Category Archives: Biblical Theology

“The external word is the instrument, the internal word the aim” by Herman Bavinck

“The difference between Rome and the Reformation in their respective views of tradition consists in this: Rome wanted a tradition that ran on an independent parallel track alongside of Scripture, or rather, Scripture alongside of tradition.

The Reformation recognizes only a tradition that is founded on and flows from Scripture. To the mind of the Reformation, Scripture was an organic principle from which the entire tradition, living on in preaching, confession, liturgy, worship, theology, devotional literature, etc., arises and is nurtured.

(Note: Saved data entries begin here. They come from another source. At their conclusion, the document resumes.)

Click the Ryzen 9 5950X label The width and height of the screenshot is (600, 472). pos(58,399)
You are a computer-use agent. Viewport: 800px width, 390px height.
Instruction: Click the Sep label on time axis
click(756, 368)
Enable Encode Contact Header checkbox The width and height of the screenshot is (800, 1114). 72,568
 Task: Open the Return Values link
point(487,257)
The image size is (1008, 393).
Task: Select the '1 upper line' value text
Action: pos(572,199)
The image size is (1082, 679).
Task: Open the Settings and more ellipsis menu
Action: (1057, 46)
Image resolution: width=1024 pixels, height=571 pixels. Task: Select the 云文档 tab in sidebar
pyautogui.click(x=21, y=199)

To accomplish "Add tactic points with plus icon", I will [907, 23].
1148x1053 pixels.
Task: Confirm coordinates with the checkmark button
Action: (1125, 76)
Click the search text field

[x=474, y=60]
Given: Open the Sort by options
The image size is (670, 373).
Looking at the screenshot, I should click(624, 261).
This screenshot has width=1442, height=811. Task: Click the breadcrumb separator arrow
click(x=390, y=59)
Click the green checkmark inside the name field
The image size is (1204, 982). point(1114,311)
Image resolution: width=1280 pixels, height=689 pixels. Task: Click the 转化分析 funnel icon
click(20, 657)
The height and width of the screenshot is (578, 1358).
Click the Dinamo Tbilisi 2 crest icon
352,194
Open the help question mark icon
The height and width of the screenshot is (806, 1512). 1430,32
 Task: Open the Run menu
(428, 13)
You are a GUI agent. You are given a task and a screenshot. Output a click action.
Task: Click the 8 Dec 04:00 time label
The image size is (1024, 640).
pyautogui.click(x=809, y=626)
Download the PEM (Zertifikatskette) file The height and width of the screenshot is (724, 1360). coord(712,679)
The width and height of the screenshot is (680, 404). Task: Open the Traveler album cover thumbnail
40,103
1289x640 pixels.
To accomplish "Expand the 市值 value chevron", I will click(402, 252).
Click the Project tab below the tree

It is a pure spring of living water from which all the currents and channels of the religious life are fed and maintained. Such a tradition is grounded in Scripture itself.

After Jesus completed his work, he sent forth the Holy Spirit who, while adding nothing new to the revelation, still guides the church into the truth (John 16:12–15) until it passes through all its diversity and arrives at the unity of faith and the knowledge of the Son of God (Eph. 3:18, 19; 4:13).

In this sense there is a good, true, and glorious tradition. It is the method by which the Holy Spirit causes the truth of Scripture to pass into the consciousness and life of the church. Scripture, after all, is only a means, not the goal.

The goal is that, instructed by Scripture, the church will freely and independently make known “the wonderful deeds of him who called it out of darkness into his marvelous light” (1 Pet. 2:9).

The external word is the instrument, the internal word the aim. Scripture will have reached its destination when all have been taught by the Lord and are filled with the Holy Spirit.”

–Herman Bavinck, Reformed Dogmatics: Prolegomena, Vol. 1, Ed. John Bolt, and Trans. John Vriend (Grand Rapids, MI: Baker Academic, 2003), 493–494.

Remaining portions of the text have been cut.